▶ _THE PROBLEM_: Reproduce the items below, changing each occurrence of "Where should I click to" to "What should I click to" and leaving everything else as it is.
+++
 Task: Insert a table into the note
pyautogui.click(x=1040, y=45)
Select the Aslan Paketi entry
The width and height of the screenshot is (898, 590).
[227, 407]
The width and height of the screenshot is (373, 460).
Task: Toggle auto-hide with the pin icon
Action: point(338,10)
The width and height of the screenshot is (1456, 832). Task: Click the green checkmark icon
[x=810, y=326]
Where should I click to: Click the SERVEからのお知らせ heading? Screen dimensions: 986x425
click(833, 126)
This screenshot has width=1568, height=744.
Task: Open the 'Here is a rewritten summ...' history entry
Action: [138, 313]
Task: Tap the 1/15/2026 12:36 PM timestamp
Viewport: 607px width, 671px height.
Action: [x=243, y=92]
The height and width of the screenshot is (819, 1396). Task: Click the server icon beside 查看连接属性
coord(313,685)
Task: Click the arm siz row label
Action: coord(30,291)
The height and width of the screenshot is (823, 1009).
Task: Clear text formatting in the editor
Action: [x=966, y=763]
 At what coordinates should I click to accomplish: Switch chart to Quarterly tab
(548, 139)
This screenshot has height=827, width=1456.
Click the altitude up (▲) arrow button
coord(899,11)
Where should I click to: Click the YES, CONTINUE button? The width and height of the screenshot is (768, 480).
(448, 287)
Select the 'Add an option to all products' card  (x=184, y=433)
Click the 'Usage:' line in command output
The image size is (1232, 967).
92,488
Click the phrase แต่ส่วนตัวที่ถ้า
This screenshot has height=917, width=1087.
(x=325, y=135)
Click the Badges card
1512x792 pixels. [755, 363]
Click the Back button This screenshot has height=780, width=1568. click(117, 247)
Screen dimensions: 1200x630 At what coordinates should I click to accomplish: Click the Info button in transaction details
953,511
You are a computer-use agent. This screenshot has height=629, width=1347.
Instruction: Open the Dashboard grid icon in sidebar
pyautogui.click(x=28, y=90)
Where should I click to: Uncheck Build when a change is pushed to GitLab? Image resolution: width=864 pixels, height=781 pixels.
+++
▶ _SOLUTION FOR THIS TASK_:
 Task: Insert a table into the note
pyautogui.click(x=1040, y=45)
Select the Aslan Paketi entry
The width and height of the screenshot is (898, 590).
[227, 407]
The width and height of the screenshot is (373, 460).
Task: Toggle auto-hide with the pin icon
Action: point(338,10)
The width and height of the screenshot is (1456, 832). Task: Click the green checkmark icon
[x=810, y=326]
What should I click to: Click the SERVEからのお知らせ heading? Screen dimensions: 986x425
click(833, 126)
This screenshot has width=1568, height=744.
Task: Open the 'Here is a rewritten summ...' history entry
Action: [138, 313]
Task: Tap the 1/15/2026 12:36 PM timestamp
Viewport: 607px width, 671px height.
Action: [x=243, y=92]
The height and width of the screenshot is (819, 1396). Task: Click the server icon beside 查看连接属性
coord(313,685)
Task: Click the arm siz row label
Action: coord(30,291)
The height and width of the screenshot is (823, 1009).
Task: Clear text formatting in the editor
Action: [x=966, y=763]
 At what coordinates should I click to accomplish: Switch chart to Quarterly tab
(548, 139)
This screenshot has height=827, width=1456.
Click the altitude up (▲) arrow button
coord(899,11)
What should I click to: Click the YES, CONTINUE button? The width and height of the screenshot is (768, 480).
(448, 287)
Select the 'Add an option to all products' card  (x=184, y=433)
Click the 'Usage:' line in command output
The image size is (1232, 967).
92,488
Click the phrase แต่ส่วนตัวที่ถ้า
This screenshot has height=917, width=1087.
(x=325, y=135)
Click the Badges card
1512x792 pixels. [755, 363]
Click the Back button This screenshot has height=780, width=1568. click(117, 247)
Screen dimensions: 1200x630 At what coordinates should I click to accomplish: Click the Info button in transaction details
953,511
You are a computer-use agent. This screenshot has height=629, width=1347.
Instruction: Open the Dashboard grid icon in sidebar
pyautogui.click(x=28, y=90)
What should I click to: Uncheck Build when a change is pushed to GitLab? Image resolution: width=864 pixels, height=781 pixels.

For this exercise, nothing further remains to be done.